Cyclooxygenase inhibitors block cell growth, increase ceramide and inhibit cell cycle.

We have shown previously in a model of metastatic breast cancer that murine mammary tumor cells express both cyclooxygenase-1 (Cox-1) and Cox-2 isoforms. Growth and metastasis of these tumors in syngeneic hosts are inhibited by either selective Cox-1 (SC560) or selective Cox-2 (celecoxib) inhibitors. To gain insight into the relevant mechanisms involved in the therapeutic response, we determined the effect of Cox inhibitors on tumor cell behavior in vitro. We now report that either selective Cox-1 or Cox-2 drugs inhibited cell replication, but only at concentrations that are no longer selective for either isoform. Growth delay by either nonselective or selective inhibitors was associated with changes in cell morphology including cell rounding; these changes were reversed upon removal of drug. Unlike many other cell types examined, treatment of these mammary tumor cells with Cox inhibitors was not associated with detectable apoptosis. Growth inhibition, induced by either selective or nonselective Cox inhibitors, was accompanied by increased intracellular levels of the sphingolipid ceramide by 1.7-2.6-fold in comparison to vehicle-treated cells.
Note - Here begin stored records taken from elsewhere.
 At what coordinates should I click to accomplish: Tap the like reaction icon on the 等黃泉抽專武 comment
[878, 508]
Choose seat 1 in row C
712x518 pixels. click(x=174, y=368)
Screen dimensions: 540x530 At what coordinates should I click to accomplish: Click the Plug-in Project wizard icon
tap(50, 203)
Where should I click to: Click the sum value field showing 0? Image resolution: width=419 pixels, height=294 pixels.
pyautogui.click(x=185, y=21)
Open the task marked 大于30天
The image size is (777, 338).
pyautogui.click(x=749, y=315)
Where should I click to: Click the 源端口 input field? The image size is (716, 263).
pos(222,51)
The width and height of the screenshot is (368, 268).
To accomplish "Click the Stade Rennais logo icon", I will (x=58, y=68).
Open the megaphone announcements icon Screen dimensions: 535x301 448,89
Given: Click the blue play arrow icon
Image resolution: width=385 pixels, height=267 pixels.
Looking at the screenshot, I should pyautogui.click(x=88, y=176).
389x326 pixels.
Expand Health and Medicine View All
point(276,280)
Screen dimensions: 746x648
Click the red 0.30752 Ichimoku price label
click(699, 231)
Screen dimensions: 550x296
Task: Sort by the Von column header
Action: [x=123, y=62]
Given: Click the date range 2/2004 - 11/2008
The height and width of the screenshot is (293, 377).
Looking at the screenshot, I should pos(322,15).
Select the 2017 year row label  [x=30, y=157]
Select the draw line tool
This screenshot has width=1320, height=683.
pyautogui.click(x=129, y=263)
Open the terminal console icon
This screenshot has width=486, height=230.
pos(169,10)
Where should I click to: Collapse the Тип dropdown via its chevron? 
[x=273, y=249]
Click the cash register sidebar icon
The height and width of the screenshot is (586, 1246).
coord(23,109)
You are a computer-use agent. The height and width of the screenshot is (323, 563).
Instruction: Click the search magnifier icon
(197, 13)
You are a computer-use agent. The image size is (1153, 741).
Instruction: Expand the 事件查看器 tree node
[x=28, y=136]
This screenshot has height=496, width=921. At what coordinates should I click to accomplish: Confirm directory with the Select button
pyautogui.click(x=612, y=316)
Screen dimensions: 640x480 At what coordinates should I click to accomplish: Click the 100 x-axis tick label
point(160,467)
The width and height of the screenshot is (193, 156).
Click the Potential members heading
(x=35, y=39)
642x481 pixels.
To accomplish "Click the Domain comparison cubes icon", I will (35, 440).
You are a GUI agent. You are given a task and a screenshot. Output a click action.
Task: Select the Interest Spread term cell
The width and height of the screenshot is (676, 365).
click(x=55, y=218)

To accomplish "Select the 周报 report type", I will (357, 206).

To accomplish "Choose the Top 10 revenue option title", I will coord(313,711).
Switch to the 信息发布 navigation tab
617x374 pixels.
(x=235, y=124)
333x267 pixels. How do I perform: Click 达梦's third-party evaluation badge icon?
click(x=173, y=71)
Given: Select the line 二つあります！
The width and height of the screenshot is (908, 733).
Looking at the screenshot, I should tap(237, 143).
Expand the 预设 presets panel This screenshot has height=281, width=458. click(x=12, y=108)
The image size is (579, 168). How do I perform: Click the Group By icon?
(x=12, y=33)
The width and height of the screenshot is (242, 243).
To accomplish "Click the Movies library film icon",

Ceramide changes are associated with cell cycle arrest and we observed that all the Cox inhibitors examined increased significantly the number of cells in G0/G1 and reduced the S phase fraction. Likewise, addition of a cell-permeable form of ceramide (C6-ceramide) could mimic the effect of Cox inhibitors on both cell cycle and cell growth inhibition. Thus, mammary tumor cells are growth restricted by Cox inhibitors. These effects are associated with changes in ceramide levels and a block in cell cycle progression.